Early life and war artist
Colville House, Mount Allison University

Born in 1920 in Toronto, Ontario, Colville moved with his family at age seven to St. Catharines, and then to Amherst, Nova Scotia in 1929. He attended Mount Allison University from 1938 to 1942, graduating with a Bachelor of Fine Arts.[1]

He married Rhoda Wright in 1942 and enlisted in the Canadian Army in the infantry, eventually earning the rank of lieutenant. He painted in Yorkshire and took part in the Royal Canadian Navy's landings in southern France.[2] He was then attached to the 3rd Canadian Division. In the army for two years, and because he was a fine-arts student, he was made a war artist in May 1944.[3] His unit relieved the 82nd Airborne Division at Nijmegen, Netherlands in mid-September 1944 during Operation Market Garden and remained there until the following February.[3] He continued on to tours in the Netherlands and Germany, where he was also tasked with depicting the horrors of the Bergen-Belsen concentration camp.[2][4]
Career

Colville returned to New Brunswick after the war and became a faculty member with the Fine Arts Department at Mount Allison University where he taught from 1946 to 1963. He left teaching to devote himself to painting and print-making full-time from a studio in his home on York Street; this building is now named Colville House.

In 1966, works by Colville along with those of Yves Gaucher and Sorel Etrog represented Canada at the Venice Biennale.[5]

In 1967, Colville was made an Officer of the Order of Canada, elevated to Companion in 1982, the order's highest level.[6] He lived in St. Catharines, Ontario, for three years before moving to Nova Scotia. In 1973, he moved his family to his wife's hometown of Wolfville, where they lived and worked in the house that her father built and in which she was born. The Colvilles had three sons, a daughter, and eight grandchildren. In contrast to many of his contemporaries, Colville aligned himself with the Progressive Conservative Party of Canada and was a card-carrying party member for many years. In 1981 he was appointed university chancellor of Acadia University serving in that role until 1991.[7]
Death

Colville died on 16 July 2013 at his house in Wolfville at the age of 92 of a heart condition.
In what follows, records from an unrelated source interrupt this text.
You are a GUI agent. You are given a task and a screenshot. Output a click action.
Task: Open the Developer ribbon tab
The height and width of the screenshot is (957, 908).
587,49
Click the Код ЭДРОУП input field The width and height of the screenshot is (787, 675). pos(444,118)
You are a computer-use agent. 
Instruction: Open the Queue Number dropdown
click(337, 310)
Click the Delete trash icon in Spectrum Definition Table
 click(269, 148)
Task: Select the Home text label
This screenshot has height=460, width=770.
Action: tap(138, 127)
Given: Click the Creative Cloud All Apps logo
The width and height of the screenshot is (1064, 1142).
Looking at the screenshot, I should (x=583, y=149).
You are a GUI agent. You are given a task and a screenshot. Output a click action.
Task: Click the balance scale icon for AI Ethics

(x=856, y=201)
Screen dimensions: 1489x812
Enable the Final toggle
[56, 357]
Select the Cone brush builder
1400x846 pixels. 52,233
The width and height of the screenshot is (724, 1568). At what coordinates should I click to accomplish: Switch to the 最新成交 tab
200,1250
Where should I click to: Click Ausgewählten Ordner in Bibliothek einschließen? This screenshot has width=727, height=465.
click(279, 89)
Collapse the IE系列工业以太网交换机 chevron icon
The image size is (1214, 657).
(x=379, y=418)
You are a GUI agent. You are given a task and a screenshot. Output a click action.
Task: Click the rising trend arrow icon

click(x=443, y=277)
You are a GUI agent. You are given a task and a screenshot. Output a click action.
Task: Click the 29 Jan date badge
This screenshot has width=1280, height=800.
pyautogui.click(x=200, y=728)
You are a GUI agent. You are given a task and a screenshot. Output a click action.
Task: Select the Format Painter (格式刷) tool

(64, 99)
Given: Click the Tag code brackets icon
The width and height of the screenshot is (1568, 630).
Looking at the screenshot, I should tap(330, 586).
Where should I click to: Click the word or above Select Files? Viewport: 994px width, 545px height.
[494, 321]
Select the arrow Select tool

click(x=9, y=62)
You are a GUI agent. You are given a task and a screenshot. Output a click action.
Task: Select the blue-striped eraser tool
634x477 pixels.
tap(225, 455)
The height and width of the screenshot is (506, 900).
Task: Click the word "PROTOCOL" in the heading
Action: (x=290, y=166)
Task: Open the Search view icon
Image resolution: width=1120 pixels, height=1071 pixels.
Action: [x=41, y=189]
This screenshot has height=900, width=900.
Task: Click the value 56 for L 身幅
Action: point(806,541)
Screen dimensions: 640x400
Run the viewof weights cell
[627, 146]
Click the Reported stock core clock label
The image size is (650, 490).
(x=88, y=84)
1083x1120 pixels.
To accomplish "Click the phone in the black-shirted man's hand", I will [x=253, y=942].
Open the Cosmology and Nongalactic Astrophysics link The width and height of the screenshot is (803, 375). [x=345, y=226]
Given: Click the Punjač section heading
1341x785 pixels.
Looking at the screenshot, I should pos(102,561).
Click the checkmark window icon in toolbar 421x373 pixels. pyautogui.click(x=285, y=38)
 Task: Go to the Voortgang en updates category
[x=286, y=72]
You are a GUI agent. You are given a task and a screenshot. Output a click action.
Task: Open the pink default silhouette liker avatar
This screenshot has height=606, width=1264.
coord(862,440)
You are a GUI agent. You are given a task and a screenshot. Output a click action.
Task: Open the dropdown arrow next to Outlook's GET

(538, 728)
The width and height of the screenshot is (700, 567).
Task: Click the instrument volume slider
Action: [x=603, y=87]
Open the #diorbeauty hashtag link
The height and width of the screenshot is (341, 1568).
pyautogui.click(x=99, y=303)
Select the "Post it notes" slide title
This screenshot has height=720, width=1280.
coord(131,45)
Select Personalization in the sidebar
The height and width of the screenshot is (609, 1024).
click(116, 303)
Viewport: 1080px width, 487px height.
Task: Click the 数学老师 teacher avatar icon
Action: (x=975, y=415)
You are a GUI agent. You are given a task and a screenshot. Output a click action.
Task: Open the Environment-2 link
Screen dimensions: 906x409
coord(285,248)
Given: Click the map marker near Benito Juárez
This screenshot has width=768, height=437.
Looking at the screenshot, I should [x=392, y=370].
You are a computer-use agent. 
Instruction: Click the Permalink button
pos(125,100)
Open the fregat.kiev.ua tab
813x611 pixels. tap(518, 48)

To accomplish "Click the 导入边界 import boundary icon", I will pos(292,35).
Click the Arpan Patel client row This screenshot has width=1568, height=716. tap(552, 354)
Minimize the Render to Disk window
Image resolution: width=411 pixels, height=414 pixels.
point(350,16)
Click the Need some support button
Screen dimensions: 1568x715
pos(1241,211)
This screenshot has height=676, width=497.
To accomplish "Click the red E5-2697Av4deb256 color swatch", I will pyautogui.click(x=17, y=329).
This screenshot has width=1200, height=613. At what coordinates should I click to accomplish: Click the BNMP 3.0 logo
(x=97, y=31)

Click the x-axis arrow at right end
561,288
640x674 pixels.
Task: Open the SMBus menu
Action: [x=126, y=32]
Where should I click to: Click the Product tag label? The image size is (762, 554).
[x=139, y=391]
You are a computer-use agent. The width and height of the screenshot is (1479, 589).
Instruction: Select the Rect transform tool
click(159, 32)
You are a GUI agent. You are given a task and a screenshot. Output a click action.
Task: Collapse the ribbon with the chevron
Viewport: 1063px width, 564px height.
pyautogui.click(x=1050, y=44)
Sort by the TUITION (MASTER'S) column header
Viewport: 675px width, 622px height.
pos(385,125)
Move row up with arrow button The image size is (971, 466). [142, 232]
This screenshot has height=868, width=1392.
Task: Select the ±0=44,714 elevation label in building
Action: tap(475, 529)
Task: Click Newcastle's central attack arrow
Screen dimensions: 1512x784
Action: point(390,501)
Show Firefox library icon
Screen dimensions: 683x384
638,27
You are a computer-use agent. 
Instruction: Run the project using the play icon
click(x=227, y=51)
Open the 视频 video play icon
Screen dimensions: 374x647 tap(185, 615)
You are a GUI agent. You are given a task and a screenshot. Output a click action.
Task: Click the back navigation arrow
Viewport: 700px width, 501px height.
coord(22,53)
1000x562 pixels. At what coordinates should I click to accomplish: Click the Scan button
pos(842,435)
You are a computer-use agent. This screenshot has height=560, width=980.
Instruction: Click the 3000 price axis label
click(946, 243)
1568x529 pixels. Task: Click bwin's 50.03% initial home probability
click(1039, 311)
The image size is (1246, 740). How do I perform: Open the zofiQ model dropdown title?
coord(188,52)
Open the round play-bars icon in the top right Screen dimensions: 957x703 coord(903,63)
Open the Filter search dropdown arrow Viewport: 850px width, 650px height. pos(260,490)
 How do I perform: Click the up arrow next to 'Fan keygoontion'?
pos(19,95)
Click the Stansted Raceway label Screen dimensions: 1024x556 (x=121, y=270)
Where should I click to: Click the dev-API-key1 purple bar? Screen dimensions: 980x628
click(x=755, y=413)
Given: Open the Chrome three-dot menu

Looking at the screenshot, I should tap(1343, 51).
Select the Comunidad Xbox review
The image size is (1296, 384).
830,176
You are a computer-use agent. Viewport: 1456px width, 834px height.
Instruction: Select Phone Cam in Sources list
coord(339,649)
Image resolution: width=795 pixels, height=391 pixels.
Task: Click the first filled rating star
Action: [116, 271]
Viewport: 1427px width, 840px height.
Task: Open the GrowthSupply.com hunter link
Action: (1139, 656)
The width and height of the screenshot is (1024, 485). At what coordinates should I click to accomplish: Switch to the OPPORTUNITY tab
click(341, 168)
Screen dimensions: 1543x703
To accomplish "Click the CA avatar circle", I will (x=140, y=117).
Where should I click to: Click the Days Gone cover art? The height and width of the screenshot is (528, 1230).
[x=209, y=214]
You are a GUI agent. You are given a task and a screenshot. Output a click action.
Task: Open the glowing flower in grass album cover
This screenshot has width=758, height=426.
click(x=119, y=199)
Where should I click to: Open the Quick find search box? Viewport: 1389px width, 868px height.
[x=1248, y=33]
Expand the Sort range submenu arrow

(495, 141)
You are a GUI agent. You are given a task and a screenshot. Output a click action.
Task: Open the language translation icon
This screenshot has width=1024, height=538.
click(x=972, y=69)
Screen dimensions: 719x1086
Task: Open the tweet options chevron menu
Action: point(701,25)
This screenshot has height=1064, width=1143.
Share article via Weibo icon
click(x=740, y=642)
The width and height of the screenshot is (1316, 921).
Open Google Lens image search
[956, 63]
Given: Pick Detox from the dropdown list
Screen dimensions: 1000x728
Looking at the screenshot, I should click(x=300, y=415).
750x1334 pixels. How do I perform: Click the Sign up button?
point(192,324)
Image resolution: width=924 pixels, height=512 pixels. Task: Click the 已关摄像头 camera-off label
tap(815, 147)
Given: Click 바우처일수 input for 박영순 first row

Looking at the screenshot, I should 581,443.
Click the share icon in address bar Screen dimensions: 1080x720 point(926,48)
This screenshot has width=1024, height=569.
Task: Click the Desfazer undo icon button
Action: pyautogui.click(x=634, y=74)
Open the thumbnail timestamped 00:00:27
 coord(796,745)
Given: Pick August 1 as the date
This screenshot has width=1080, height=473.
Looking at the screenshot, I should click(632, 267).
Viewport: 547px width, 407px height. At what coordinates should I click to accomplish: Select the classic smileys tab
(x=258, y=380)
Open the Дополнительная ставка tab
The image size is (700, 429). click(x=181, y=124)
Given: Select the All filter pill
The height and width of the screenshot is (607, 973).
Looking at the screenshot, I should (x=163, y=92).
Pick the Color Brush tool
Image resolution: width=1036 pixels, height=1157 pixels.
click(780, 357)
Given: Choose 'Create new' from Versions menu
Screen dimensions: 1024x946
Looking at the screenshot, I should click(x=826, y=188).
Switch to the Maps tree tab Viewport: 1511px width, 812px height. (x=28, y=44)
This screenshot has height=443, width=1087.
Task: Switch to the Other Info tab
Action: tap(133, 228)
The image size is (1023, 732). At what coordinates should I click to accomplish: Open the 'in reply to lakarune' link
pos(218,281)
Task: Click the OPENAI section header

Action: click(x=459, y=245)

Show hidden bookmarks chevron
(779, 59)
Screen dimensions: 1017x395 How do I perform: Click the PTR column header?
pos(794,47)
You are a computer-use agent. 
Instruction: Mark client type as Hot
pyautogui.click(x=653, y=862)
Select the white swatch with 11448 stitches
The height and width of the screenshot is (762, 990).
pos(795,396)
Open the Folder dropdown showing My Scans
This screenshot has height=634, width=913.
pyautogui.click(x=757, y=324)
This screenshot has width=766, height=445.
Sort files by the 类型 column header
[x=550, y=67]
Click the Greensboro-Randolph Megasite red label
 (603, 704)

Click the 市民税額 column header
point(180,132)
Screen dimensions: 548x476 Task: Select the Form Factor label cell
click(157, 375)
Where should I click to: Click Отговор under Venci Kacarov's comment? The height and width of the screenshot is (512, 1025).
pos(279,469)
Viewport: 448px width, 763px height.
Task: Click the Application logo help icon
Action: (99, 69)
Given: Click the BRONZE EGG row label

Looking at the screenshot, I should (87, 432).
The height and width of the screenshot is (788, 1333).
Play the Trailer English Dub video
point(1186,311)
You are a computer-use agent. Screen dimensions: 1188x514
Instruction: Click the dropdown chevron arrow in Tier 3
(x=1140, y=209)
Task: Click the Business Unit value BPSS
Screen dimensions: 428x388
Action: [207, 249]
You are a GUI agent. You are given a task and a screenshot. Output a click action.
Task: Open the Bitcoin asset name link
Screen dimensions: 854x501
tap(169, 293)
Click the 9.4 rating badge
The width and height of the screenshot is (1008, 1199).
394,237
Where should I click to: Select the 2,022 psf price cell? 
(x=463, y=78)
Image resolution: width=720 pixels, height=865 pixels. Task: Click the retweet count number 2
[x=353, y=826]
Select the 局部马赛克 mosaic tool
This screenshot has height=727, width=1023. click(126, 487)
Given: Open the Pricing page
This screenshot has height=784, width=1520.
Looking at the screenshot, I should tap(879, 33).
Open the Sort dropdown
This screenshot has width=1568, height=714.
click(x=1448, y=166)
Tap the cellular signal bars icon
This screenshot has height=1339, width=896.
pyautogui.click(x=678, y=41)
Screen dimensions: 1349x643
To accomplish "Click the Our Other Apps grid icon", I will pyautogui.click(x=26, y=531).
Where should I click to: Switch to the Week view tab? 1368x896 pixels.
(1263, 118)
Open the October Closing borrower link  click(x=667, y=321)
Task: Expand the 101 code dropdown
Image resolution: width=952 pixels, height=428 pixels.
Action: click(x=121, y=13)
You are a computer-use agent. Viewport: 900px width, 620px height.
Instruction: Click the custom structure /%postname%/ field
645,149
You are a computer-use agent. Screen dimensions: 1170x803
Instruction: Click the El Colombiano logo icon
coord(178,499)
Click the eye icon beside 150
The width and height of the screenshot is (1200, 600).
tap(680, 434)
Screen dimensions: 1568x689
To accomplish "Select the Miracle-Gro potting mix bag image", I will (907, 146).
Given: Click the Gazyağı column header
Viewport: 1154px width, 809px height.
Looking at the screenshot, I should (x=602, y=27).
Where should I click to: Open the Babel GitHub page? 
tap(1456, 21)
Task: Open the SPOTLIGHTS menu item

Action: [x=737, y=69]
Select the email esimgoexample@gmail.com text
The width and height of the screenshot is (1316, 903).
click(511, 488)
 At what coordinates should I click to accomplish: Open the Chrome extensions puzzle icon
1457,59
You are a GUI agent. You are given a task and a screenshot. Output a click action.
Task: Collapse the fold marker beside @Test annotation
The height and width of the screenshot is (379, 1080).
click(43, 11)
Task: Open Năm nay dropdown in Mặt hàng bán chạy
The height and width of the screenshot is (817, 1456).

His wife Rhoda Wright died on 29 December 2012. They are survived by three of their four children, Graham, Charles, and Ann. Their second son, John, died on 22 February 2012.
Exhibitions
Alex Colville Star on Canada's Walk of Fame

Colville exhibited extensively across Canada and internationally including at the Tate Gallery in London and the Beijing Exhibition Centre in Beijing. In 1983 an international touring retrospective of his work was organized by the Art Gallery of Ontario.

Alex Colville's work is found in many collections including the Art Gallery of Nova Scotia, the Cape Breton University Art Gallery in Sydney, Nova Scotia, the New Brunswick Museum, Saint John, the Museum of Modern Art in New York, the Musée National d'Art Moderne in Paris, the National Gallery of Canada in Ottawa, the Centre National d'Art et de Culture Georges Pompidou in Paris, the Wallraf-Richartz Museum in Cologne and the Kestnergesellschaft in Hanover, Germany.


Notable works
"Horse and Train"
"Infantry at Nijmegen"
"To Prince Edward Island"

This 1954 painting is perhaps his best-known work.[8] It features a woman depicted looking through binoculars, in the direction of the artist
"Horse and Train"

This 1954 work was inspired by two lines from the poet Roy Campbell:

Against a regiment I oppose a brain
And a dark horse against an armored train.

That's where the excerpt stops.